Note that many of these have only partial support.

Advanced usage

Using flutter_eval requires two main steps: compiling the Dart code to EVC bytecode, and executing the resultant EVC bytecode. Since you cannot currently expect all existing Flutter/Dart code to work with flutter_eval, it's recommended to run both steps in your app during development:

class ExampleState extends State<Example> {
  late Runtime runtime;

  @override
  void initState() {
    super.initState();

    final compiler = Compiler();
    setupFlutterForCompile(compiler);

    final program = compiler.compile({
      'example': { 'main.dart': '''
          import 'package:flutter/material.dart';
          
          class HomePage extends StatelessWidget {
            HomePage(this.number);
            final int number;
            
            @override
            Widget build(BuildContext context) {
              return Padding(
                padding: EdgeInsets.all(2.3 * 5),
                child: Container(
                  color: Colors.green,
                  child: Text('Current amount: ' + number.toString())
                )
              );
            }
          }
        ''' }
    });

    final file = File('out.evc');
    file.writeAsBytesSync(program.write());
    print('Wrote out.evc to: ' + file.absolute.uri);
    
    runtime = Runtime.ofProgram(program);
    setupFlutterForRuntime(runtime);
    runtime.setup();
  }

  @override
  Widget build(BuildContext context) {
    return (runtime.executeLib('package:example/main.dart', 'HomePage.', [$int(55)]) as $Value).$value;
  }
}

With this setup you can quickly see any errors in the code.

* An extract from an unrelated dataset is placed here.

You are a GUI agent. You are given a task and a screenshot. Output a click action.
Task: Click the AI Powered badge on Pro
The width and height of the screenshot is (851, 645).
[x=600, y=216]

However, we're also continuously writing the EVC bytecode to a file out.evc. This file contains the compiled bytecode created from the Dart source and when releasing an app to production, it's all you need. Running the compiler in your production app at runtime, while possible, is strongly discouraged as it is much slower than simply using the generated output. EVC bytecode is platform-agnostic, so you can generate the out.evc file using Flutter Desktop and use it in a Flutter Mobile app with no issues.

After it's generated, you can use it in an app like so:

import 'package:flutter/services.dart' show rootBundle;

class ExampleState extends State<Example> {
  Runtime? runtime;

  @override
  void initState() {
    super.initState();
    
    rootBundle.load('assets/out.evc').then((bytecode) => setState(() {
      runtime = Runtime(ByteData.sublistView(bytecode));
      setupFlutterForRuntime(runtime!);
      runtime!.setup();
    }));
  }

  @override
  Widget build(BuildContext context) {
    if (runtime == null) return CircularProgressIndicator();
    return (runtime.executeLib('package:example/main.dart', 'HomePage.', [$int(55)]) as $Value).$value;
  }
}

You can also load out.evc over the network. In a large app, you may want to consider gzip compression as EVC bytecode compresses very well (around a 4x ratio).